Unstructured Data Vs. Environment Reflected in Earth Day Commitments
Today is Earth Day, which means millions of people are taking time to think about how their actions are impacting the planet. The reflections are especially important for those in the IT business, where every byte of data processed expands our collective carbon footprint. However, data of the unstructured type seems to bear a heavier burden on the earth, especially when it’s used to power AI initiatives.
Data centers in the United States consume about 1.8% of all the electricity generated in the country, according to a May 2021 paper published in the Environmental Research Letters. What’s more, these American data centers–which account for 20% of all the data centers in the world–also consume a large amount of fresh water, they found.
However, not all data centers are equal. AWS, which has committed to using 100% renewable energy by 2025 and reaching net-zero with its carbon emissions by 2040, claims that its massive public data centers have a relatively smaller footprint than the private data centers operated by individual companies.
“When companies move to the AWS Cloud from on-premises infrastructure, they typically reduce carbon emissions by 88% because our data centers can offer environmental economies of scale,” the company says. “Organizations generally use 77% fewer servers, 84% less power, and tap into a 28% cleaner mix of solar and wind power in the AWS Cloud versus their own data centers,” it says.
Last month, AWS launched a new carbon footprint tool that allows customers to determine the impact their IT operations are having on emissions. That brings it up to speed with its competitor, Google Cloud, which launched a similar tool last October. Google Cloud, by the way, is committed to using 100% renewable energy in its data centers by 2030.
Just as different data centers have different environmental impacts, so do different types of data. Unstructured data, such as video, audio, images, and text, consumes a disproportionate amount of storage and processing power that more structured data, such as the tabular data that you would find in a traditional relational database. Semi-structured data, such as the JSON data you would find in a NoSQL database, falls somewhere in between.
Data automation and intelligence firm Aparavi is asking companies to reconsider not only how much data they store and process, but also consider how much unstructured data they have, since storage and processing of unstructured data releases more carbon into the atmosphere.
“The more unstructured data a company has, the bigger the data footprint,” says Adrian Knapp, the CEO and founder of Aparavi. “Companies can go green by identifying redundant, outdated, and trivial data, also known as ROT data. Unaccounted for data is detrimental to the environment as it takes up space on servers and slows down processings.”
A similar theme is coming out of Datadobi, a provider of unstructured data management solutions. Unstructured data is a big factor in achieving environmental, social justice, and governance (ESG) initiatives at Datadobi, says the company’s co-founder and CRO, Michael Jack.
“In honor of Earth Day, I want to remind enterprises that unstructured data plays an important role in the ESG conversation,” Jack says. “A holistic approach to ESG involves enterprises being encouraged and enabled to move away from legacy models where data is stored in a digital ‘landfill’ and is taking up space, money, and precious resources and giving very little in return.”
Unstructured data typically is the feedstock for today’s massive AI initiatives. Breakthroughs in neural network architectures are enabling companies to automation actions based on imagery processed through a computer vision or text processed through a natural language processing (NLP) model. As this popular form of AI grows, so too does the environmental impact.
“AI usage has been growing year after year in many sectors, this is particularly true for insurance and financial services, where the rate of AI adoption is the highest among all industries, up more than 37% in one year according to a report from KPMG.”
“CPU and GPU processors are now designed specifically for more and more demanding machine learning tasks,” says Linh C. Ho, the CMO at Zelros, which develops AI solutions for insurance companies. “The environmental impact of this is significant, and is not getting lower anytime soon.”

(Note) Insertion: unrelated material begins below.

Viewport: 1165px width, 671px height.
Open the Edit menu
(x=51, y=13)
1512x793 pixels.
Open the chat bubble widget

The global carbon footprint shrunk by 6% in 2020, thanks to the COVID-19 pandemic that shuttered factories, closed schools, and eliminated flights. But now that the global economy is growing again, the world’s carbon footprint is growing, too.

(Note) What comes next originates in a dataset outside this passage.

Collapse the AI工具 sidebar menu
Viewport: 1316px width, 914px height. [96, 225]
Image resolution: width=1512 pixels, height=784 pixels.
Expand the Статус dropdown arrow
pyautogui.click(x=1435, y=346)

If there’s a bright spot to all this, it’s the potential to use advanced technologies to not only monitor carbon emissions on a more granular level, but to start managing the emissions in a better manner. Forrester analyst Abhijit Sunil is hopeful that will have a meaningful impact.
“In the coming year, we will see more emerging technologies, such as blockchain, AI/ML, automation, digital twins, semiconductor advancements, edge and IoT, being applied in sustainability use cases,” Sunil says. “They can help organizations reduce carbon emissions, streamline measurement and accounting, and monitor waste reduction, among other use cases.”

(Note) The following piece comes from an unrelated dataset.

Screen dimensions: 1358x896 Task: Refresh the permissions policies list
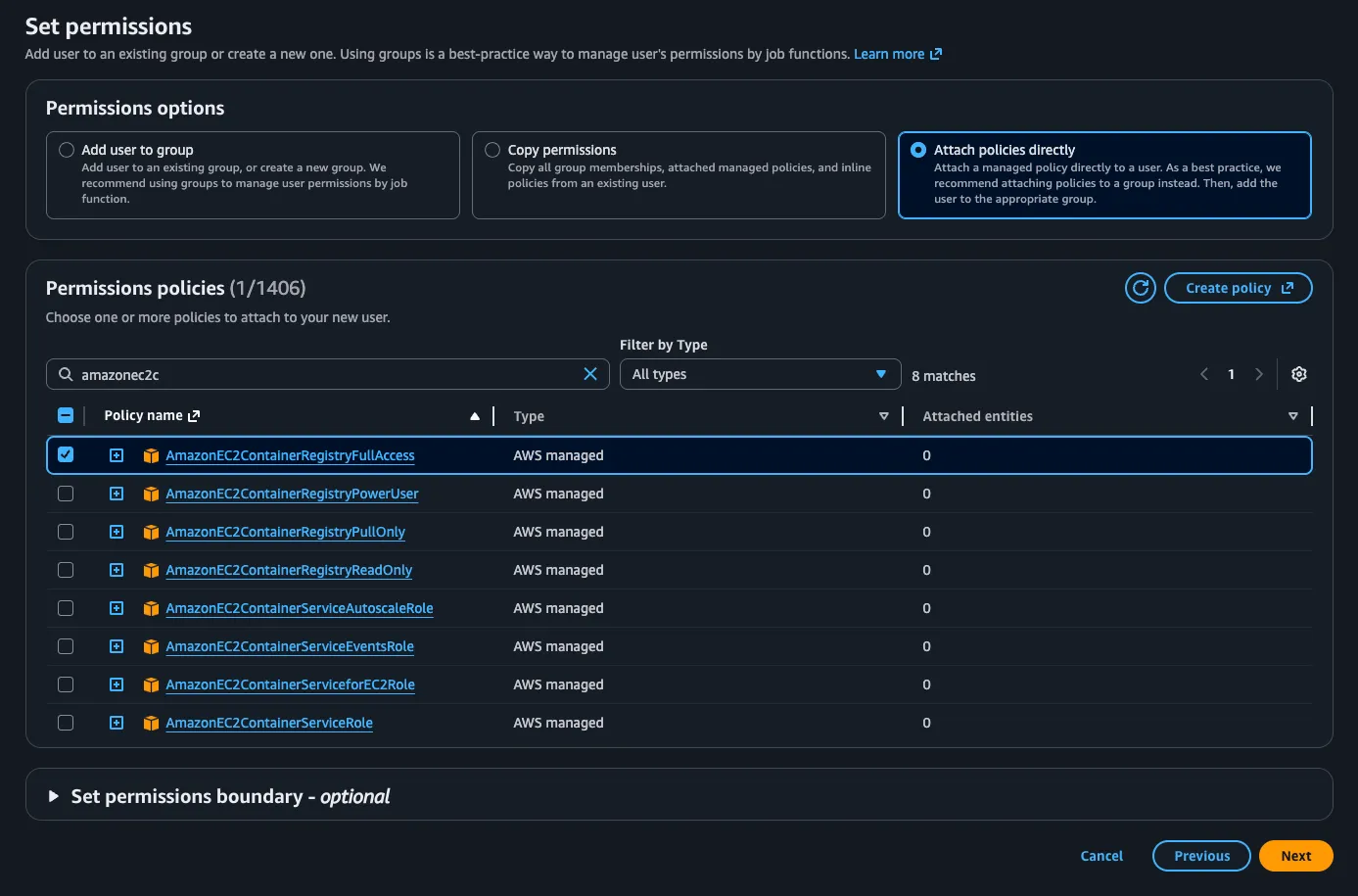pos(1140,288)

However, there’s a danger inherent in relying on these emerging technologies, as they are themselves computationally expensive, and therefore energy intensive, Sunil says.
“They also have the risk of increasing carbon emissions at the edge and increasing e-waste,” he says. “As services and solutions providers rapidly look to integrate such technologies with sustainability, it is important to reconcile the risks associated with these technologies as they mature, especially where less carbon intensive alternatives exist. Identifying the right use case, scale and scope is key to making technologies more beneficial than risky for climate action.”